Brazil wheels out unconventional weapon to control currency, stock market bubbles in the making

10/21/2009 8:30 am EST


Jim Jubak

Founder and Editor,

Brazil slapped a 2% tax on overseas investments in Brazilian stocks on October 20.

The tax is a serious but most probably ineffective attempt to slow the rise of the real, the Brazilian currency, and to curb cash inflows that are pushing up both Brazilian stock prices and inflation.

Brazilian stocks are up 70% in 2009.

The Brazilian central bank highlighted the seriousness of the problem by releasing a survey predicting an increase in Brazilian short-term interest rates to 10.5% in 2010 from the current 8.75%. Inflation, the bank projected, would climb modestly from a high 4.3% in 2009 to 4.41% in 2010. That’s still down from an inflation rate of 5.9% in 2008.

Unfortunately, even with the tax on investments, the bank is projecting that the real will continue to appreciate against the U.S. dollar. That would push the country’s trade surplus down to $16.5 billion in 2010 from $25.85 in 2009 as a rising currency made Brazilian goods more expensive on world markets.
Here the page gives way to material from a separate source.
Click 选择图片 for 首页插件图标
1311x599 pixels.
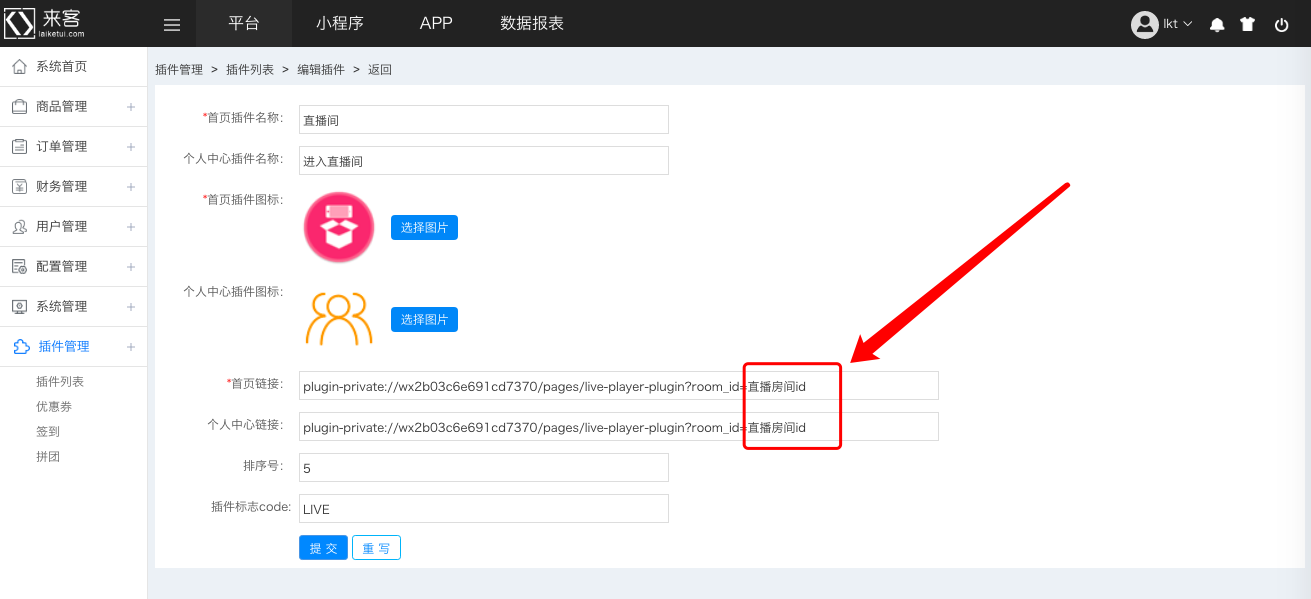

The real is up 33% against the U.S. dollar this year.

Brazilian stocks fell on news of the tax, but I don’t expect the effect to last for long.

Investors can easily work around the tax by buying the ADRs (American Depository Receipts) of Brazilian stocks in New York rather than buying the shares themselves in Brazil.

And the continued out performance of the Brazilian economy, which moved out of recession in the current quarter, and relatively high interest rates guarantees the continued flow of overseas cash into Brazilian financial assets.